Text provided:
________
Why does govt always squeeze civil servants?

Tourism and Hospitality minister, Barbara Rwodzi.

The government wants to deduct a portion of civil servants’ already insufficient monthly salaries for end-of-year holidays to promote domestic tourism, according to reports. So, the government wants to fund domestic tourism because that money being paid to public sector workers ultimately comes from them.

The idea is being pushed by Tourism and Hospitality minister, Barbara Rwodzi. To the authorities, this is justified given that out of the US$1,16 billion worth of tourism receipts earned last year, only US$428 million came from the domestic market.

The revelation came about a week after it was announced that backdated pension contributions would continue to occur over the next two months on public sector wages. Thus, we ask, why is it always the workers that the government targets for revenues? If you want to know a good example of domestic tourism, one only needs to look at India. India gets more than 50% of its tourism receipts from the local market.

Why? Because the fees and charges for tourism packages are much, much cheaper than what is offered to foreigners. This is not the case in Zimbabwe as even a trip to Victoria Falls, as an example, can cost the same as taking a trip to Johannesburg, South Africa.

So, the government, if it is serious about domestic tourism, cannot be the one funding it. Rather, mandate for lower fees and charges compared to foreigners, from the paltry 1% to 10%, to about 50% to 75% for locals. Tourism players can easily cover the gap through volumes as more people will be taking more trips cross country. Also, backdating salaries at a time when pension payouts after retirement are not only paltry but meagre, below the cost of living, only hurts consumers. If the government paid workers a liveable wage, backdating these contributions would not be a problem. It is important to remember backdating several months of pay off salaries as low as US$300 only squeezes a consumer and not help them.

The challenge in targeting workers for revenues is that it often places an undue burden on those who are already contributing the most to the economy through their labour. While it’s tempting for policymakers to see a vast pool of working individuals as a convenient source of income through taxes, this approach overlooks the precarious financial situations many workers face. With rising costs of living and stagnant wages, the working class is often left stretching every dollar or ZiG, like trying to cover a king-sized bed with a twin sheet! This financial strain not only affects their day-to-day lives but also their ability to save for the future, invest in their education, or plan for retirement. Furthermore, taxing workers heavily can have broader economic repercussions.
________
Excerpted data:
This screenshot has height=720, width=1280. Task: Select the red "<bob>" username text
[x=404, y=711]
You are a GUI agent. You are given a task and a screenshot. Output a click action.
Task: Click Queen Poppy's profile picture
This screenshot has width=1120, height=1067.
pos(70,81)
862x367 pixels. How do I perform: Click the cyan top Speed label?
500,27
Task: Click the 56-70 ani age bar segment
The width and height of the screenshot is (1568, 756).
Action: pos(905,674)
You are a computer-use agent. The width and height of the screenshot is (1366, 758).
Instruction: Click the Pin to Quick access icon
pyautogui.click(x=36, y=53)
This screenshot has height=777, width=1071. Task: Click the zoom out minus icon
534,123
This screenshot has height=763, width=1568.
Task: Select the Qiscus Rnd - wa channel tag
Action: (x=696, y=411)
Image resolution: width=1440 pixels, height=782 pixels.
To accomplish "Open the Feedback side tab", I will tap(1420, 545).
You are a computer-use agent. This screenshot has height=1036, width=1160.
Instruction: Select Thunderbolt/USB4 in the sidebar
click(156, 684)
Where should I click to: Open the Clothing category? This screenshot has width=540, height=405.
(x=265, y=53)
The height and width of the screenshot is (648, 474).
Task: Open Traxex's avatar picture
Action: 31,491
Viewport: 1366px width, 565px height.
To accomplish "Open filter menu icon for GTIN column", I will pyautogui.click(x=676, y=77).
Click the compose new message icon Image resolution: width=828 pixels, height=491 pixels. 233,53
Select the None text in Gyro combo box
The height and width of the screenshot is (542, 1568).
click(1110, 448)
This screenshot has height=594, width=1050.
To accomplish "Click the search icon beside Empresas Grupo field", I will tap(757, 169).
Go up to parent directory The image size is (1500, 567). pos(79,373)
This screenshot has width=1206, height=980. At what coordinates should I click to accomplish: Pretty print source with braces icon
________
Work order A: In the article on civil servants and domestic tourism, rewrite the paragraph beginning "So, the government, if it is serious about domestic tourism" as a short bulleted list that keeps its main points.
Work order B: According to the article on civil servants and domestic tourism, how much of last year's US$1,16 billion in tourism receipts came from the domestic market?
Work order C: Resume the article on civil servants and domestic tourism after its final sentence, keeping the same argument and tone.

Response area A:
- If the government is serious about domestic tourism, it cannot be the one funding it.
- It should instead require lower fees and charges for locals than for foreigners, raising the gap from the current 1% to 10% to about 50% to 75%.
- Tourism players could cover the difference through volume, as more people would take more trips across the country.
- Backdating salaries hurts consumers when pension payouts after retirement are meagre and below the cost of living.
- If workers were paid a liveable wage, backdating these contributions would not be a problem.
- Backdating several months of pay from salaries as low as US$300 only squeezes consumers instead of helping them.

Response area B: US$428 million came from the domestic market.

Response area C:
When workers are squeezed for every cent, their disposable income decreases, leading to lower consumer spending. This can stifle economic growth as businesses see reduced demand for their products and services. It’s a bit like trying to water a garden with a leaky hose—the intended benefits never quite reach their full potential.

Instead of fostering a robust economy, excessive taxation on workers can create a cycle of reduced spending, slower growth, and ultimately, fewer job opportunities.

Therefore, policymakers need to adopt a more balanced approach that doesnt disproportionately target workers for revenue generation. This could include progressive tax reforms that ensure higher-income individuals and profitable corporations pay their fair share. Additionally, exploring alternative revenue sources, such as closing tax loopholes and enhancing enforcement against tax evasion, can help alleviate the financial burden on the working class. By creating a more equitable tax system, we can promote sustainable economic growth and ensure that workers are not unfairly penalised for their essential contributions to society. Ultimately, creating or increasing disposable incomes is what will lead

to increased consumer spending and thus more government revenue.